The Republicans refused to raise a single dime to pay down the debt, and President Obama could not get them to compromise at all. They refused to listen to Ronald Reagan's former Director of the Office of Management and Budget, who warned them last summer, "If there were such a thing as Chapter 11 for politicians, the Republican push to extend the unaffordable Bush tax cuts would amount to a bankruptcy filing." They refused to listen to any plea for more revenue, but this country needs everyone, not just small businesses and the middle class, to pay their fair share if we are to reduce our debt.
 
Both New Hampshire members of Congress played follow the leader and took that tea-party/partisan stance, refusing to raise any revenue anywhere on anyone or anything, even if we cut Social Security and Medicare, even if we cut health care, even if we did not repair bridges, even if we cut jobs. These two members have the Republican problem-- they have all signed a pledge, not to their constituents, but to Grover Norquist, the head of Americans for Tax Reform, and they would be severely punished if they violated "the pledge." They would be targeted and attacked on TV, radio, and by mail if they dared to even consider raising revenue from the dodgers.
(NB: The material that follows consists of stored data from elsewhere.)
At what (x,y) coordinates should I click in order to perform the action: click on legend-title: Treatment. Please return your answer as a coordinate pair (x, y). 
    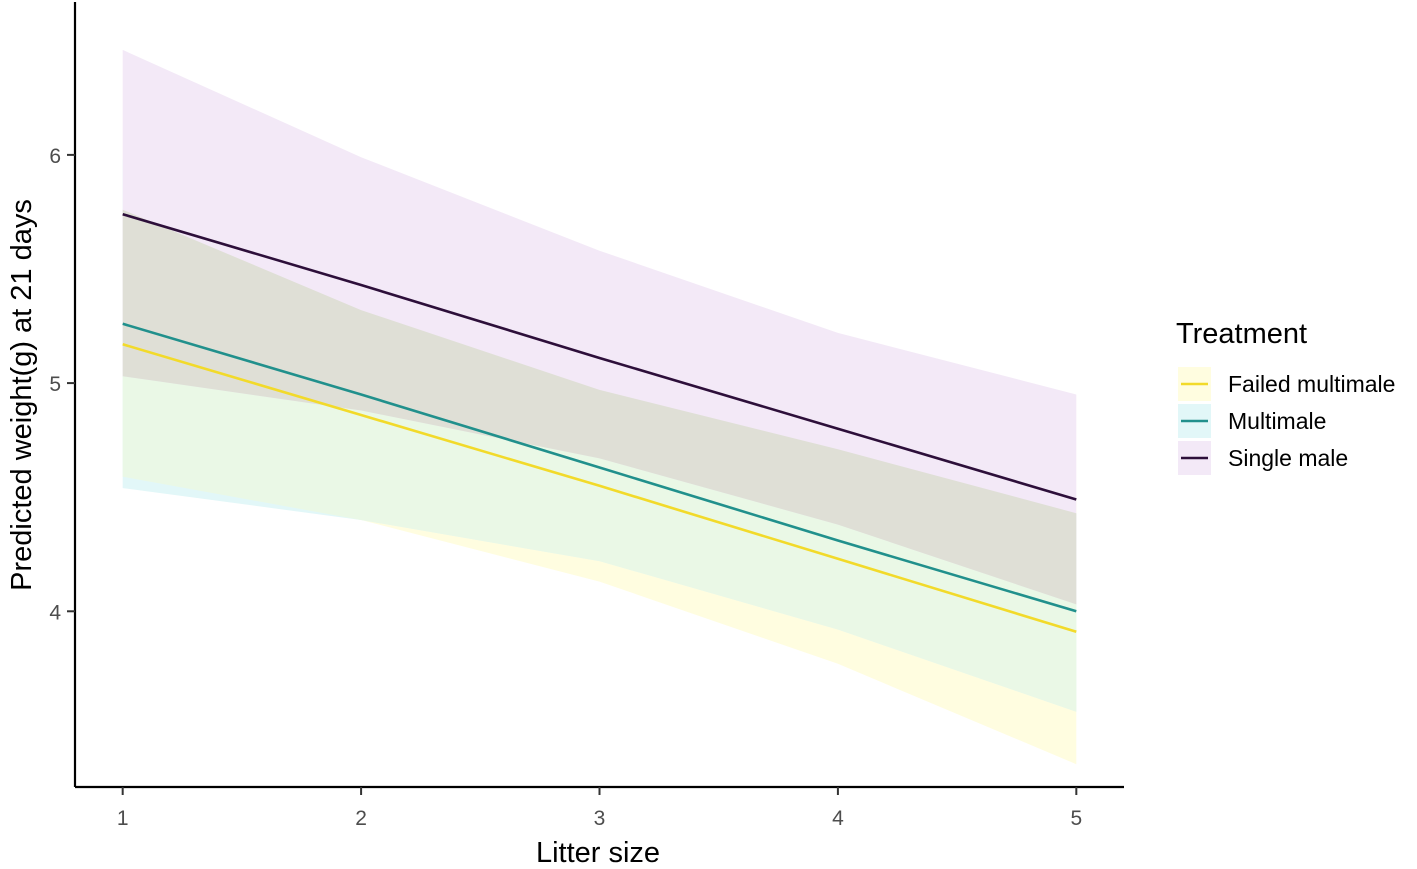
    Looking at the image, I should click on (1242, 334).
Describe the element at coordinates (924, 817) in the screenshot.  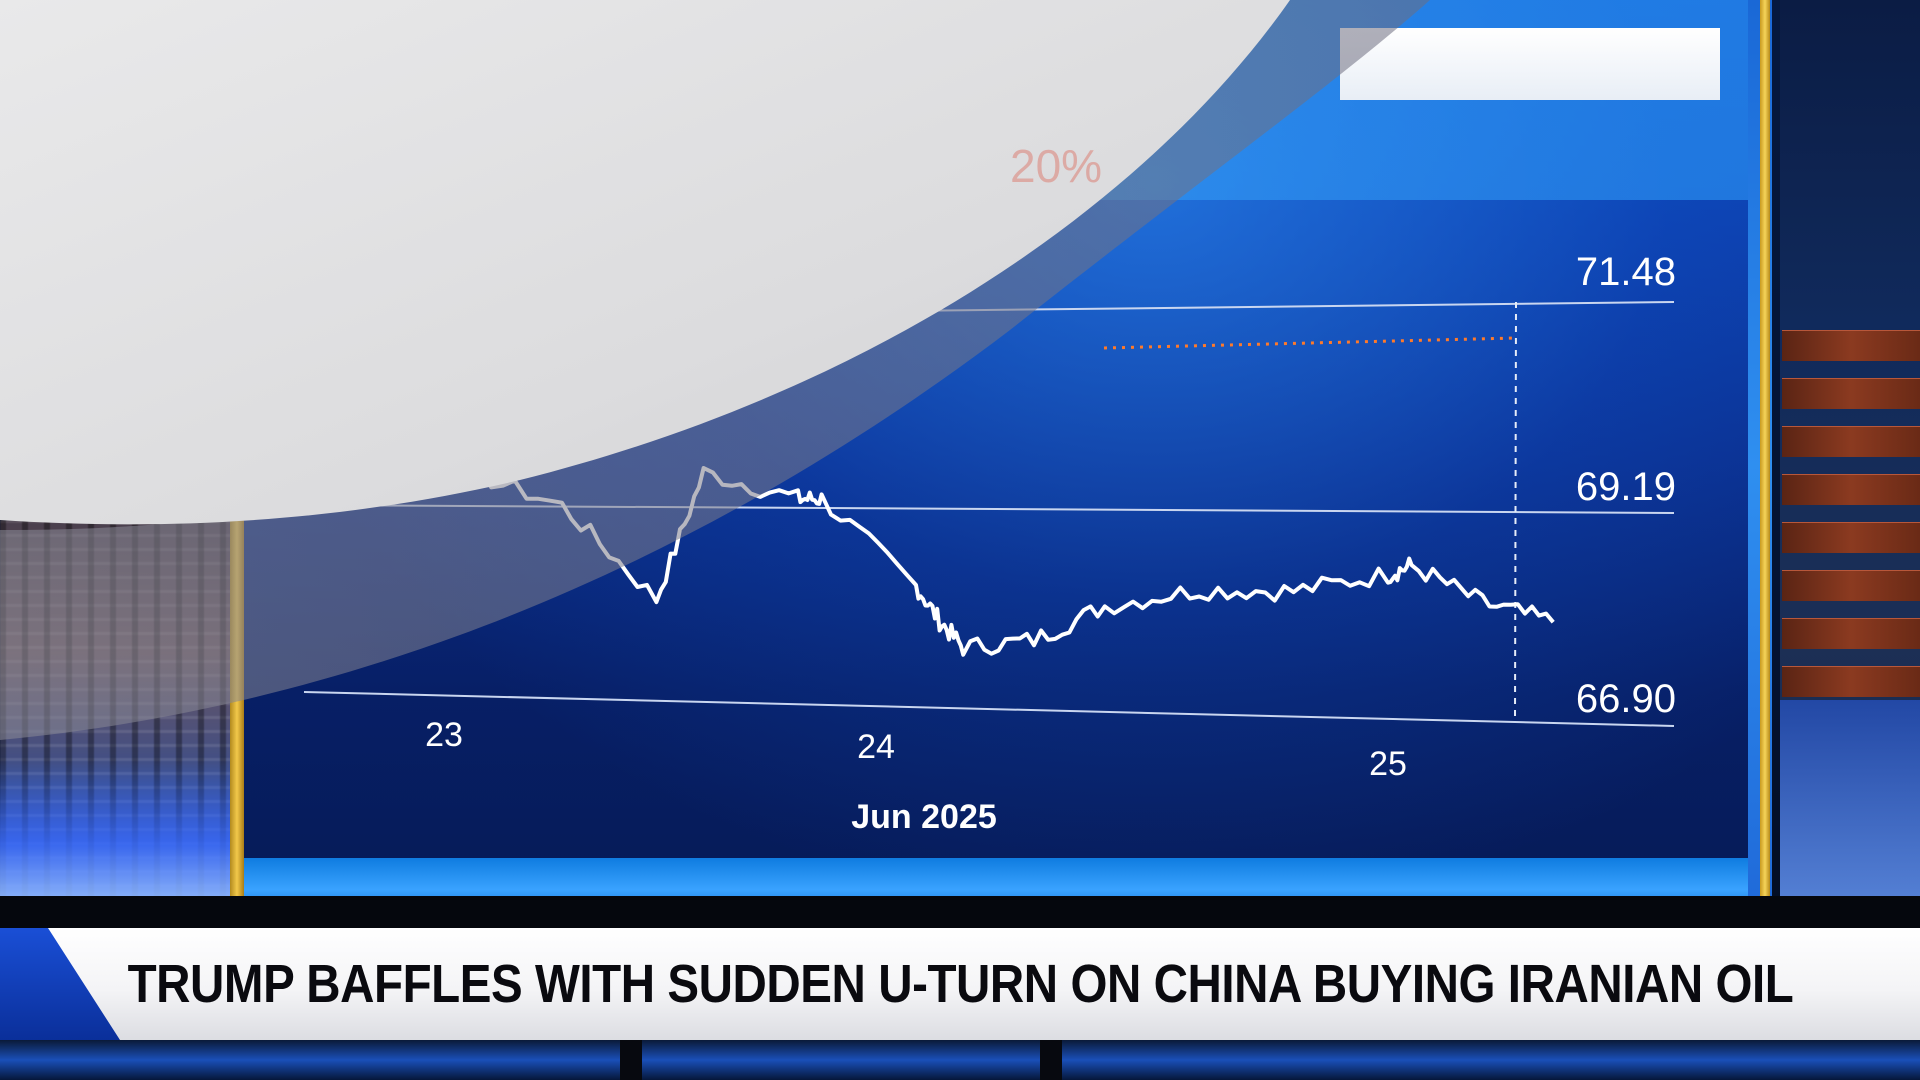
I see `x-axis-caption: Jun 2025` at that location.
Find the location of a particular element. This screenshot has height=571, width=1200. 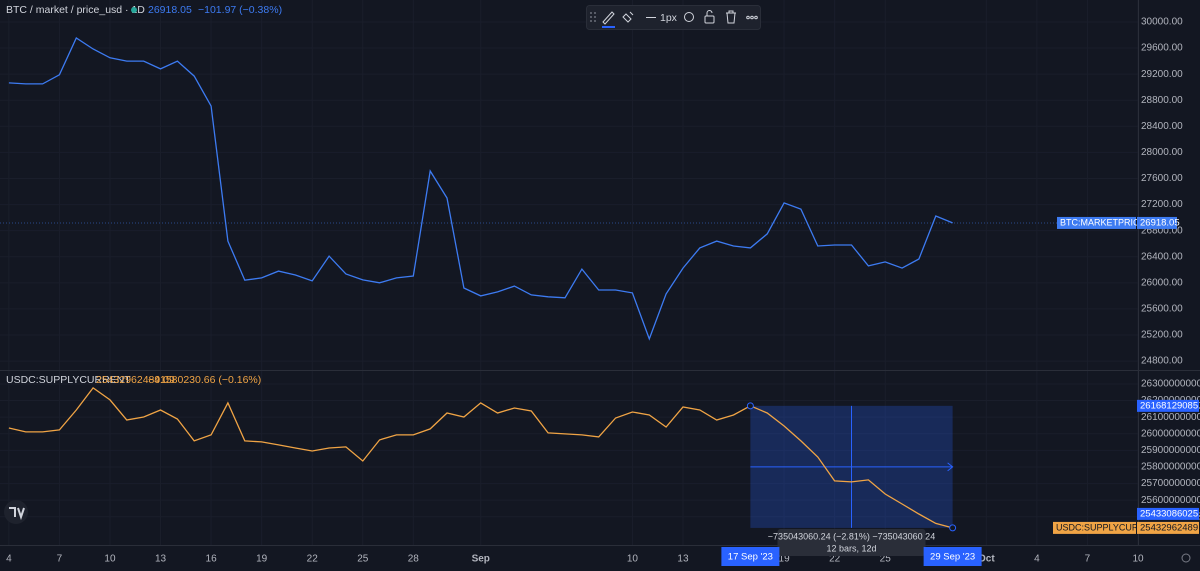

lock-shackle is located at coordinates (710, 13).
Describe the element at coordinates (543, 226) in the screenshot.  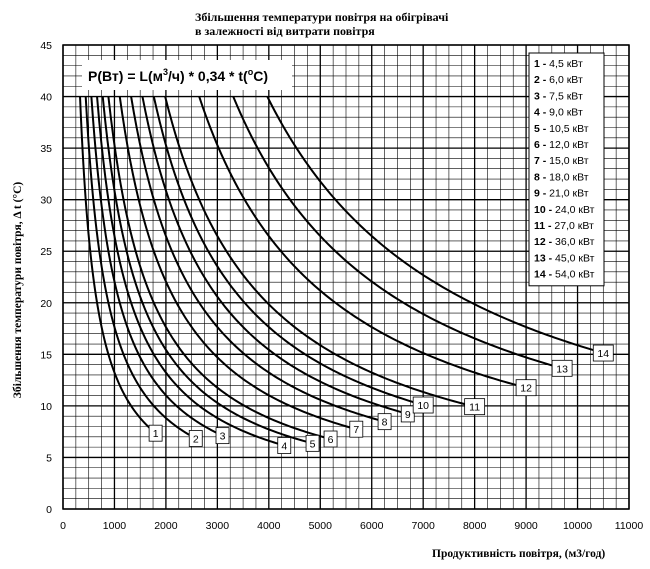
I see `legend-entry-number: 11 -` at that location.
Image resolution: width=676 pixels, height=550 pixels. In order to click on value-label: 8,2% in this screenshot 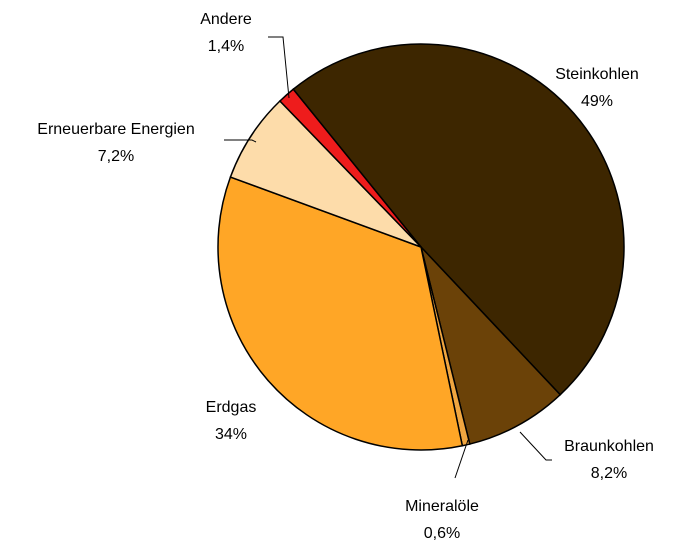, I will do `click(609, 474)`.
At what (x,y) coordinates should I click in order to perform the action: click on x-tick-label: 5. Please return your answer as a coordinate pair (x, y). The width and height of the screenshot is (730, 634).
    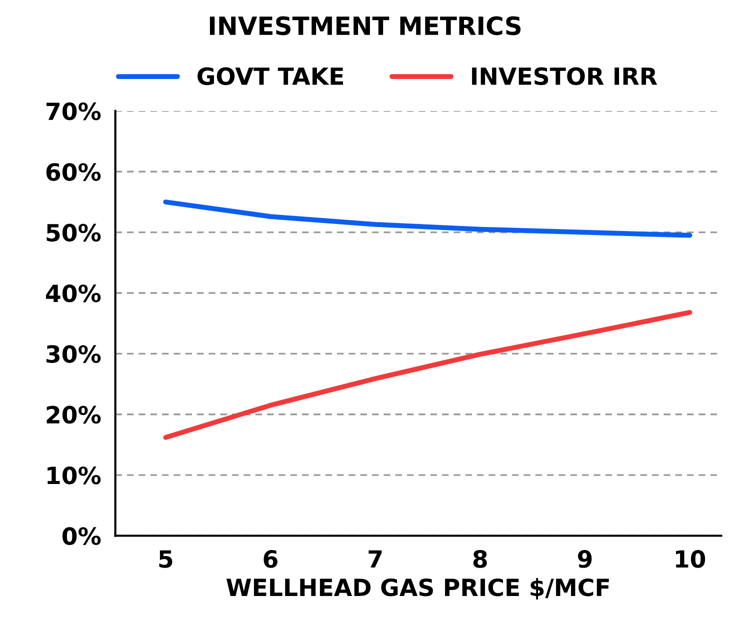
    Looking at the image, I should click on (166, 559).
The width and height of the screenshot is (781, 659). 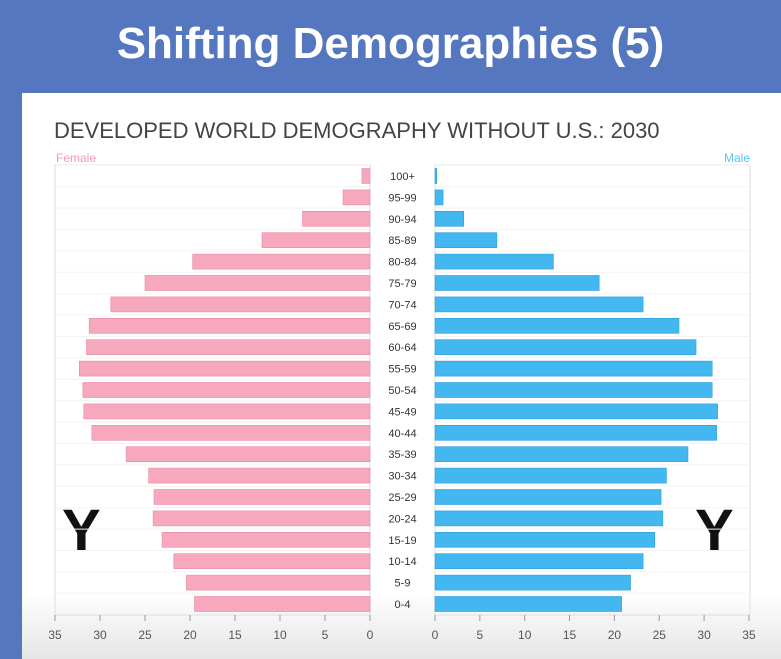 I want to click on age-label-5-9: 5-9, so click(x=403, y=584).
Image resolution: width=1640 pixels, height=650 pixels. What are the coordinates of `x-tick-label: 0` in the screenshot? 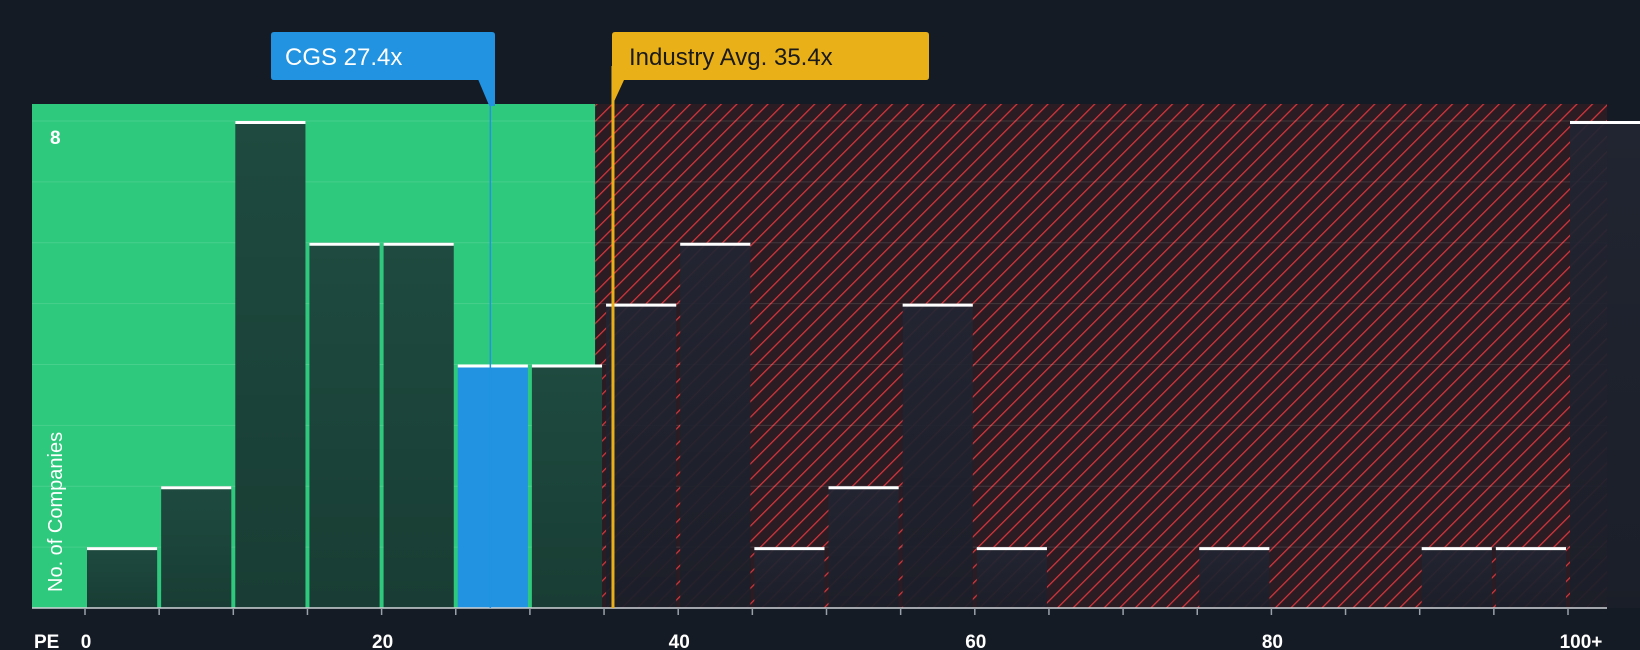 It's located at (86, 641).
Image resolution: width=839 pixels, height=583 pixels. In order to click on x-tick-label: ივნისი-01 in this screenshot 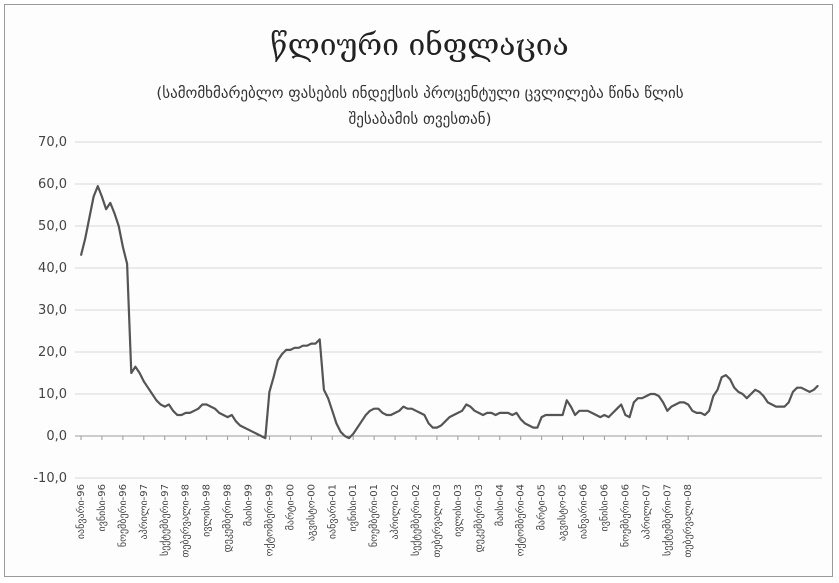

So here we are, saddled with a Republican majority so beholden to a pledge to protect corporations and the top 1% that they cannot and will not defend the middle class or work to protect essential programs. We have a President who is surrounded by these partisans who threaten to bring down the economy if their demands are not met. And we have an exhausted and all too frequently unemployed middle class that is left wondering why corporations don't have to pay taxes, why the top 1% aren't included in the "shared sacrifice" formula, and why this nation can't pay its debts. But they don’t have to look far for an answer. With this debt-ceiling fight, their Republican leaders just showed the people who they actually work for.